Ive never seen a hand powered blower. Not trying to be rude.


----------



## Sagetown (Apr 16, 2013)

Jig said:


> I have all echo equipment, and it works wonderfully. A friend of mine has a landscaping business and swears by stihl (actually ditched echo), and is attempting to convince me to purchase stihl for the rest of my pieces. I have an echo trimmer, blower and chainsaw. I am in search of an edger and likely a hedge trimmer. Should i go stihl? I am a homeowner, using for maintenance of my own property, a .18 acre corner lot.
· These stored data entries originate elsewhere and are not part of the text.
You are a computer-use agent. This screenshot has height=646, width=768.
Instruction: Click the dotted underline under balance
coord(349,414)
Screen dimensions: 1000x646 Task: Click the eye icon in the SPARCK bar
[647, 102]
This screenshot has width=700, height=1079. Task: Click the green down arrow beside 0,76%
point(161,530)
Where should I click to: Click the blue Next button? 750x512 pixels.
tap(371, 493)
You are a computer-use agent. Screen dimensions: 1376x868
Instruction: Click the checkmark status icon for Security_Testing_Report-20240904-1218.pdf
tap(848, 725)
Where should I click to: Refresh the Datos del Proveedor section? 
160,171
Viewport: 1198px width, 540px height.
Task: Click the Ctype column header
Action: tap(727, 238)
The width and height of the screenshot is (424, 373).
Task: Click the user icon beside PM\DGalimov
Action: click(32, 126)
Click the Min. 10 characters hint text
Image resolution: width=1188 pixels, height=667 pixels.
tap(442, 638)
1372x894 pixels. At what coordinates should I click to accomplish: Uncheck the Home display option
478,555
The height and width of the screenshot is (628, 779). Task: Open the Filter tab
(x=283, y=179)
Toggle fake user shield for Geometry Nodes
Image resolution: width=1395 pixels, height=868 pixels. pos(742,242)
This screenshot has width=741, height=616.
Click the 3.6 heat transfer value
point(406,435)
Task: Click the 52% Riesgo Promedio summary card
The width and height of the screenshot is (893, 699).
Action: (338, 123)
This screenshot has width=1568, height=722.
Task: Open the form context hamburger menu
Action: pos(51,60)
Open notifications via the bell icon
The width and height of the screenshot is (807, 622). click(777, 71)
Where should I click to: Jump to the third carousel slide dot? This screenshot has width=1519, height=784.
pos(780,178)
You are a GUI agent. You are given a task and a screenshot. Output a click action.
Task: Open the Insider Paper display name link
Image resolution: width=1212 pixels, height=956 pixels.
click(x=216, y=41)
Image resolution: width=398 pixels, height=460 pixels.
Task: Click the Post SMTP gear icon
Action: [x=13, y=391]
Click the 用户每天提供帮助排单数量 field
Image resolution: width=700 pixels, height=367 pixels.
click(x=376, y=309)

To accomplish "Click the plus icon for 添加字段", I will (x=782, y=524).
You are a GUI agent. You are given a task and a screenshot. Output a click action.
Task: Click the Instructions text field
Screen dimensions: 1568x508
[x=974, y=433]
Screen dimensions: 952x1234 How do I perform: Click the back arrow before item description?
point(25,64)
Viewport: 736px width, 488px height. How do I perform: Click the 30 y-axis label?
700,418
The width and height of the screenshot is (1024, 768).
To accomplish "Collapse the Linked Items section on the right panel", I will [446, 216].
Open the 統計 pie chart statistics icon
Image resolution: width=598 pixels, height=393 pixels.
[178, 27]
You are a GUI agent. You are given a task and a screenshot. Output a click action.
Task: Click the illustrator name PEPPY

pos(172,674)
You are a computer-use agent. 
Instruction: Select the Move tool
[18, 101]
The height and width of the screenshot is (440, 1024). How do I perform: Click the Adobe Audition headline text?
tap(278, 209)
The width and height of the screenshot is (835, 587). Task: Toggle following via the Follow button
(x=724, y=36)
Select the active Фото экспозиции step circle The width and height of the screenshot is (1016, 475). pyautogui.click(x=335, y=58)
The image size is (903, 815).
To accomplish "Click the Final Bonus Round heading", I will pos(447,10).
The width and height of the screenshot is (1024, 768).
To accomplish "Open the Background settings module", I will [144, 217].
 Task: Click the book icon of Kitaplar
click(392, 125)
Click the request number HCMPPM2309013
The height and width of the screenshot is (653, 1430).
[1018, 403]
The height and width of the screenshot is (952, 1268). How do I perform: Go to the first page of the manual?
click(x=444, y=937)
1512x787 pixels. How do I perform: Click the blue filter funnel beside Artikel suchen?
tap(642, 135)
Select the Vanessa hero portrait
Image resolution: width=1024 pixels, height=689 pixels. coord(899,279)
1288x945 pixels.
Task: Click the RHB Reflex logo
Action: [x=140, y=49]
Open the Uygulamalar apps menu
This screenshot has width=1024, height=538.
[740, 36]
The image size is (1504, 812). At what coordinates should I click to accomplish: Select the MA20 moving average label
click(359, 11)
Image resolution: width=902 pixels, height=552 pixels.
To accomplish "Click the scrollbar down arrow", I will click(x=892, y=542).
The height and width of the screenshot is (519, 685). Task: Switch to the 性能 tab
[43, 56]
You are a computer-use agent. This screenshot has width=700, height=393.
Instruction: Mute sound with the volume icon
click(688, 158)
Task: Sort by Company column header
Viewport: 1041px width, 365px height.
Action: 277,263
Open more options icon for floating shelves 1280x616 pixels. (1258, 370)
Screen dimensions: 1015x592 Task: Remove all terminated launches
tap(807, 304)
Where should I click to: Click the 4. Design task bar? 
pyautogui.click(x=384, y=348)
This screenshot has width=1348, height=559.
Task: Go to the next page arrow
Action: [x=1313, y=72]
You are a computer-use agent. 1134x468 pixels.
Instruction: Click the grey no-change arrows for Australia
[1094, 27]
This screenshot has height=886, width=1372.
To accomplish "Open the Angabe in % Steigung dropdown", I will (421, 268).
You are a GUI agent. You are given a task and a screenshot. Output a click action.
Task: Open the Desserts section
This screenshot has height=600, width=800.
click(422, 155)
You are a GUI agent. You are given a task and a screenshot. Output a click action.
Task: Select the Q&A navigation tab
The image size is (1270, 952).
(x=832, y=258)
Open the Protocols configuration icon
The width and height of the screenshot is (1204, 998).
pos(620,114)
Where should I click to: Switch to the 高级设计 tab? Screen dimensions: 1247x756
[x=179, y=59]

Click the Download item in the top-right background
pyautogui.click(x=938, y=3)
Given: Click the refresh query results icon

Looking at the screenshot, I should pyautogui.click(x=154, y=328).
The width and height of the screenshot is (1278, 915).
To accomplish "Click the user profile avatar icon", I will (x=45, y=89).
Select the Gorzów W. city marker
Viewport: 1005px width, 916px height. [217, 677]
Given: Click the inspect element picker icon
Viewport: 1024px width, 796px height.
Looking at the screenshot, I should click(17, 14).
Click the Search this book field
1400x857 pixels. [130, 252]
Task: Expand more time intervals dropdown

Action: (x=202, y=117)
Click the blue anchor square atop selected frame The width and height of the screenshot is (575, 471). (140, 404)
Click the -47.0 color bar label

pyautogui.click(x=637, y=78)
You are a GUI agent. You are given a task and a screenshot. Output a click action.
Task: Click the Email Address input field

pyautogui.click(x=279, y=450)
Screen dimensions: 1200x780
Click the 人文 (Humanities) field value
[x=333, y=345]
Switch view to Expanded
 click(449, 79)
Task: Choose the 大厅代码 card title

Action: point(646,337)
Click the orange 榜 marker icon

The way I see it, if you're happy with echo equipment, there's no need to change, and learn the ins and outs of another brand, unless you are bored. I use stihl because I wanted something different.


----------



## jughead500 (Apr 16, 2013)

Yeap Stay with the Echo Equipment if you like it.To each his own.Why spend the extra money for Heavy 4 Mix Stuff or models that you would have to weed through the cheesy homeowner stihl stuff to get less quality than what you already have.:msp_wink:


----------



## cattoon (Apr 16, 2013)

*My recommendation fwiw*

Take a look at the Stihl KM 90R. I own one with the pole saw attachment. You could purchase the power head with the edger attachment and then add other attachments as you need them. I have no complaints about my KM at all, great piece of equipment. And when my FS 76 trimmer gives up the ghost, I will buy the trimmer attachment.


----------



## 2dogs (Apr 17, 2013)

Jig said:


> Because its listed as :
> 
> "Forum: Hand Held Equipment and Tools
> Axes, blowers, hedge trimmers, log rollers etc."
> ...



You're right. My fault. I appologize.


----------



## bigredd (Apr 20, 2013)

For homeowner use, the reliability of power equipment is much more influenced by proper maintenance and avoiding bad fuel that clogs the carbs than it is Equipment Brand.


----------



## mad murdock (Apr 20, 2013)

For reliability I like a good machete! Fiskars Brush hook works very well also. For bigger woody stems the Swedish brush axe is awesome. I do not like the gas powered trimmers, as none of them will take a long term storage well, then put right back to service without tinkering with, unless you are meticulous about preservation storage procedures and even then, you still may have to tinker to get things brought back to service come trimming season. Maybe someone needs to develope micro diesel power for the small powered tools? That would be something!


----------



## battlefordguy (May 10, 2013)

Maybe someone needs to develope micro diesel power for the small powered tools? That would be something!


Wouldnt that be something. Who doesn't like. Diesel?:msp_thumbsup:


----------



## TheJollyLogger (May 10, 2013)

battlefordguy said:


> Maybe someone needs to develope micro diesel power for the small powered tools? That would be something!
> 
> 
> Wouldnt that be something. Who doesn't like. Diesel?:msp_thumbsup:



Aside from needing 3/8 cable for a pull cord, that would be great.


----------



## sea2summit (May 10, 2013)

Can't beat the stihl kombi system if you know you need more than one powertool. I've got the CM130R with weed eater, blower and poll saw and there are few days out of the year I don't seem to be using it especially the blower. My next head for it will be the edger and might get their little micro tiller for the right price.


----------



## magictoad (May 19, 2013)

battlefordguy said:


> Maybe someone needs to develope micro diesel power for the small powered tools? That would be something!
> 
> 
> Wouldnt that be something. Who doesn't like. Diesel?:msp_thumbsup:



Now thats funny you should mention that as i was thinking of converting a RC car engine to operate a pair of scissors to trim my beard :hmm3grin2orange:


----------